Dense breast tissue: Frequently asked questions
If you or someone you know is dealing with a breast health issue, now is the time to start asking questions.
The more you learn about today's latest treatments, technologies, and breast pathologies, the better equipped you'll be to make smart decisions concerning tests, treatment plans, and recovery. This is particularly true if you have a history of breast disease or have "dense" breast tissue.
Do I have dense breast tissue and does it matter?
This is one of the most basic breast health questions every woman should ask. If you have a history of breast disease or what is called radiographically dense breast tissue (which your care provider can tell you), you will need to be more proactive about breast health. In fact, dense breast tissue increases the risk of breast cancer up to five times.
I have dense breast tissue, what should I do?
You will want to partner closely with your health care provider to ensure you're getting regular check-ups. You will also want to ask about technologies optimized for assessing breast health in those considered difficult-to-scan or at higher risk.
Are there specific breast scan technologies I should know about?
One of the most promising new technologies is automated 3D ultrasound. Instead of 2D images, this powerful ultrasound technology gives physicians a much more realistic view of the whole breast and its physical structures; providing multiple views–side to side, back and front, and more.

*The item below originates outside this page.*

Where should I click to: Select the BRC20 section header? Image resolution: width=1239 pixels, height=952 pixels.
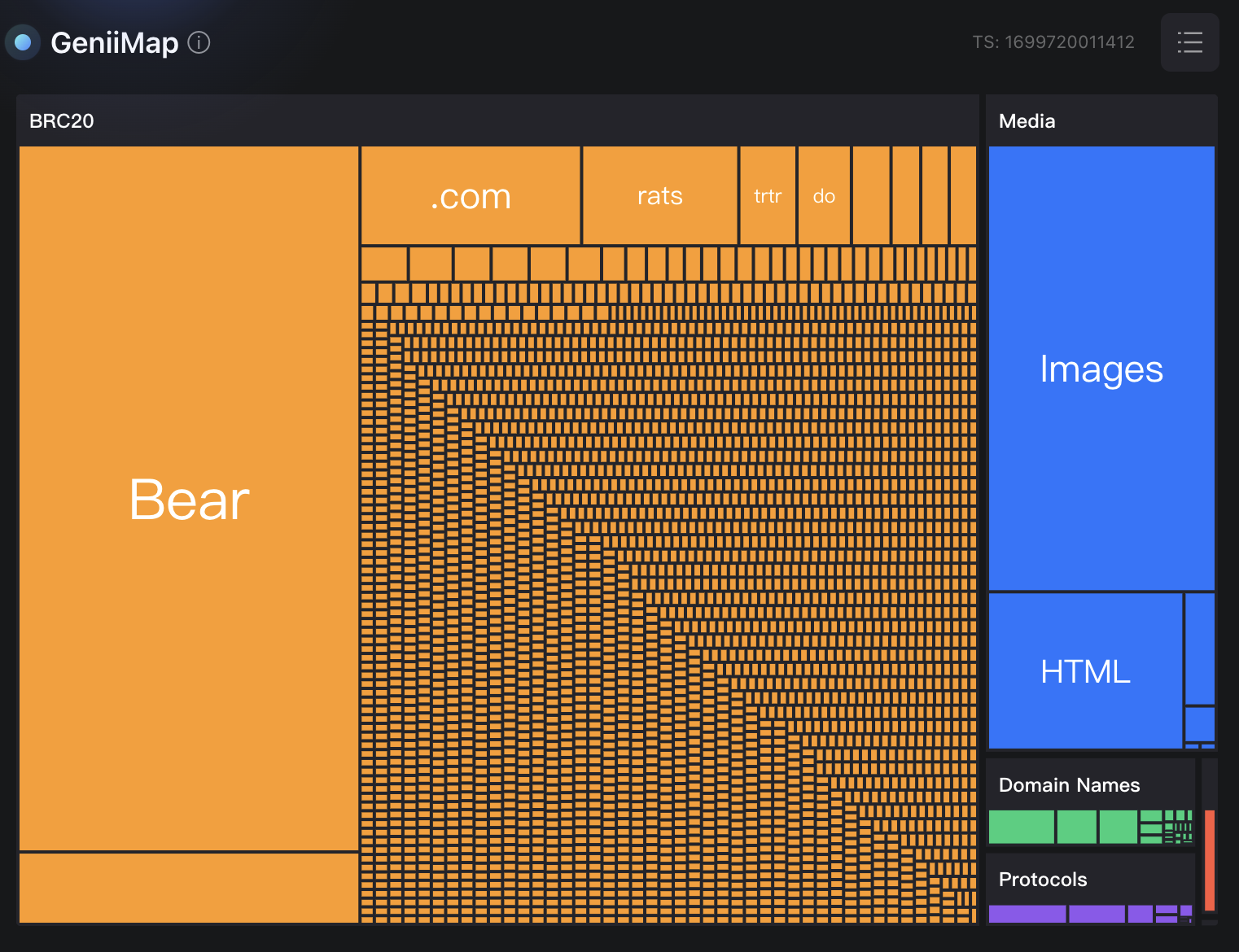pos(62,121)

Should I ask to be scanned with a 3D ultrasound system?
If you have dense breast tissue or a history of breast disease, it's something you should definitely discuss with your healthcare provider. Ultrasound is an established tool for imaging dense breast tissue. It has the unique ability to distinguish between fatty and dense breast tissue, as well as being non-ionizing, meaning there is no radiation.
Does 3D ultrasound replace mammography?
Absolutely not. Mammography is considered the gold standard in breast screening, but it misses or overlooks roughly 10 percent of the cancers in women with dense breast tissue. It's been reported that a single screening ultrasound following a standard mammogram increases detection of breast cancers that are small and node-negative.

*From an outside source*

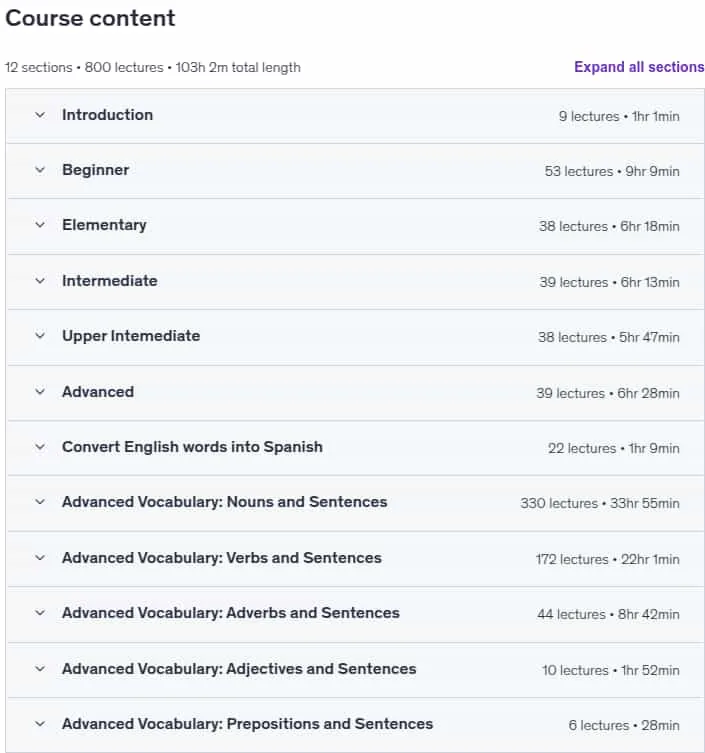Expand Adverbs and Sentences section chevron
Screen dimensions: 705x753
point(40,613)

Is the 3D ultrasound scan painful?
If you've experienced a traditional mammogram, it's completely understandable why you ask. You'll be pleased to know the answer is no. It is a relatively painless, quick, and comfortable exam.

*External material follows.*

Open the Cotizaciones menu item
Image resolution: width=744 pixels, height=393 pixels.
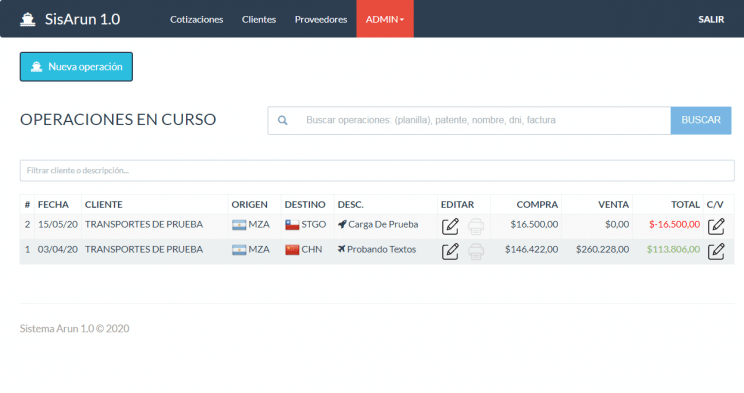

What's the exam process like?
You lie on a table, and a lotion is applied to your breast. A stabilizing membrane is attached to the ultrasound scanner to minimize breast movement and the scanner is placed on your breast. The scan takes approximately 60 seconds and typically three scans are done one each breast. The entire exam is usually finished in less than 10 minutes.
How do I get a supplemental 3D scan?
Talk with your health care provider about your condition and whether a 3D scan makes sense. An increasing number of breast centers and radiology departments are investing in this state-of-the-art breast technology.
Will the procedure be covered by my insurance?
Consult with your healthcare provider and insurance company.